* _Testo fornito_:
LE ESIGENZE MILITARI DI ANKARA
Fino al maldestro golpe dello scorso luglio gli Stati Uniti (su cui continuano a gravare sospetti di appoggio almeno indiretto) si erano sempre opposti in modo fermissimo a interventi armati della Turchia in Siria. Giorni fa il ribaltamento di questa posizione e il tradimento ai Curdi dell'Ypg, che sul terreno si erano dimostrati un efficace strumento nella lotta contro l'Isis, perché sui campi di battaglia siriani tanto le truppe di Assad quanto l'Isis avevano concentrato la loro azione essenzialmente sulle altre formazioni jihadiste, privilegiando l'obiettivo della loro eliminazione prima di arrivare allo scontro decisivo tra Damasco e lo pseudocaliffato.
Alla notevole espansione curda nel nord siriano ha fatto seguito l'inizio degli scontri con l'esercito di Damasco nella città di Hasakah, interpretati da alcuni analisi internazionali come un segnale alla Turchia sul fatto che anche il governo siriano considerasse ormai i Curdi una minaccia. In quell'occasione l'intervento dell'aviazione siriana aveva tuttavia provocato una minacciosa reazione statunitense, considerata da molti il segno della solida alleanza instauratasi tra Washington e l'Ypg curdo. Invece gli statunitensi hanno poi dato mano libera alla Turchia proprio contro i Curdi.
La dura reazione turca alla conquista curda di Manbij inizialmente ha forse sorpreso più del dovuto, poiché risulta che lo scorso anno gli Stati Uniti effettuarono un accordo di scambio con la Turchia: un maggiore impegno di Ankara contro l'Isis, superando quelle che sono state definite eufemisticamente "ambiguità" turche, a fronte dell'impedimento dell'espansione curda a ovest dell'Eufrate.
Facciamo riferimento alla mappa allegata: le zone in verde chiaro sono occupate dai Curdi di Siria, in quali prima di Manbij occupavano solo la parte orientale dell'Eufrate e alcuni territori nel nord-ovest. L'interesse turco consiste nell'impedire che i Curdi uniscano le zone verde chiaro occupando territori controllati dall'Isis (in grigio scuro) e da quel che resta dell'Esercito Libero Siriano (verde di media gradazione), mediante i quali potrebbero formare una propria entità ai confini con la Turchia, onde poi meglio collegarsi con il Pkk. Caduta Manbij, non solo l'Ypg non si è ritirata a est dell'Eufrate, come invece i loro tutori statunitensi avevano concordato con Ankara, ma si sono abbandonati a baldanzose dichiarazioni progettuali sull'assetto dei territori occupati e sull'intenzione di conquistarne altri nella stessa zona. Il voltafaccia statunitense è stato immediato, letteralmente "mollando" i Curdi.

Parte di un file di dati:
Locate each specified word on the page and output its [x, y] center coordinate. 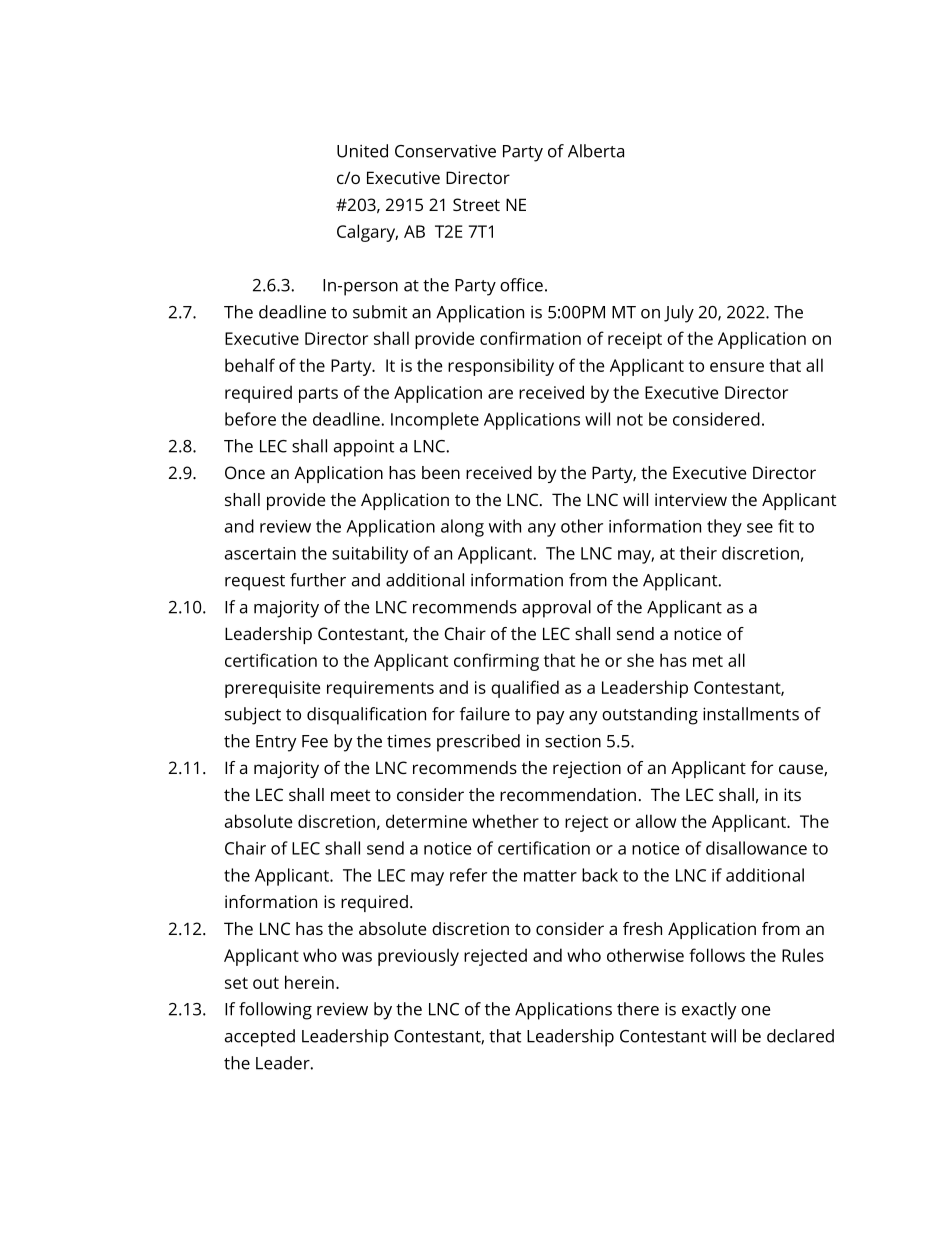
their [698, 553]
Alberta [596, 151]
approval [556, 609]
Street [476, 204]
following [275, 1011]
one [756, 1011]
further [318, 580]
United [362, 151]
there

* _Istruzioni_:
**A)** Traduci in inglese questa frase del testo sulle esigenze militari di Ankara: "Invece gli statunitensi hanno poi dato mano libera alla Turchia proprio contro i Curdi."
**B)** Prosegui il testo sulle esigenze militari di Ankara a partire dall'ultima frase riportata.

* _Risposte_:
**A)** Instead, the Americans then gave Turkey a free hand precisely against the Kurds.

**B)**
CHE CI PUÒ GUADAGNARE WASHINGTON
Si potrebbe dire che ancora una volta Washington ha dimostrato di essere in balia degli eventi nel conflitto siriano, e di non riuscire a realizzare in modo coerente ed efficace iniziative proprie. Senza confutare il merito di questo assunto, non si può tuttavia negare che l'iniziativa turca apre per gli Usa alcune possibilità insperate. Di recente il New York Times ha commentato che gli Stati Uniti hanno effettuato la scelta di sacrificare qualcosa nell'alleanza con i Curdi pur di recuperare i rapporti con la Turchia, importante membro della Nato e (si spera) funzionale alla guerra contro l'Isis. Difficile che così non sia stato.
La portata dell'iniziativa turca rischia di essere molto più vasta, e probabilmente a capirla sono stati proprio i Curdi. Finora non si sono ufficialmente espressi circa il voltafaccia degli Usa, ma hanno accusato Ankara di voler utilizzare la regione di Aleppo come pedina di scambio nei futuri negoziati politici sul futuro della Siria, giacché secondo loro i Turchi si fermeranno solo una volta raggiunta al-Bab (a nordest di Aleppo). Resta l'incognita se anche Aleppo costituisca o no un obiettivo per Erdoğan. Rispondere sì vorrebbe dire la creazione di una pericolosità estrema dagli esiti non prevedibili, in quanto la maggior parte di quella città è da tempo nelle mani dell'esercito siriano: esso accetterà di ritirarsi o proveranno a sloggiarlo i Turchi? e in quel caso che farebbe la Russia per non perdere la faccia?
Al riguardo vale il chi vivrà vedrà, ma sta di fatto che - tra zone curde e zone occupate dai Turchi, dai miliziani turkmeni loro stretti alleati e dall'Esercito Libero Siriano - ora gli Usa, quand'anche per merito altrui, sarebbero in grado di imporre nel nord della Siria una no-fly zone che toglierebbe definitivamente al governo di Damasco e al suo alleato russo ogni possibilità di realizzare il controllo di tutta Aleppo (Nato e Ue sicuramente andranno a rimorchio; un po' meno il Consiglio di Sicurezza dell'Onu, dove Russia e Cina hanno diritto di veto; ma l'Onu non ha gran peso).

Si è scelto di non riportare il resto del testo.